■ **Data to process**
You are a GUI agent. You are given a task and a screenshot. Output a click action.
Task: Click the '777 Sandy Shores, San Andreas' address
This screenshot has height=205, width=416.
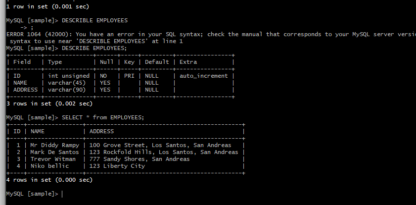[139, 159]
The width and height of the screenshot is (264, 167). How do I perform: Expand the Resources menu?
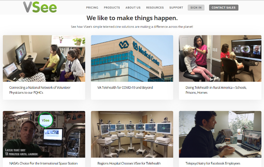pyautogui.click(x=155, y=8)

■ **Task goal**
Please give an exact copy of the lines from the line containing "The width and" through the end of the records above, pictures excluded.

■ **Answer to this task**
The width and height of the screenshot is (264, 167). How do I perform: Expand the Resources menu?
pyautogui.click(x=155, y=8)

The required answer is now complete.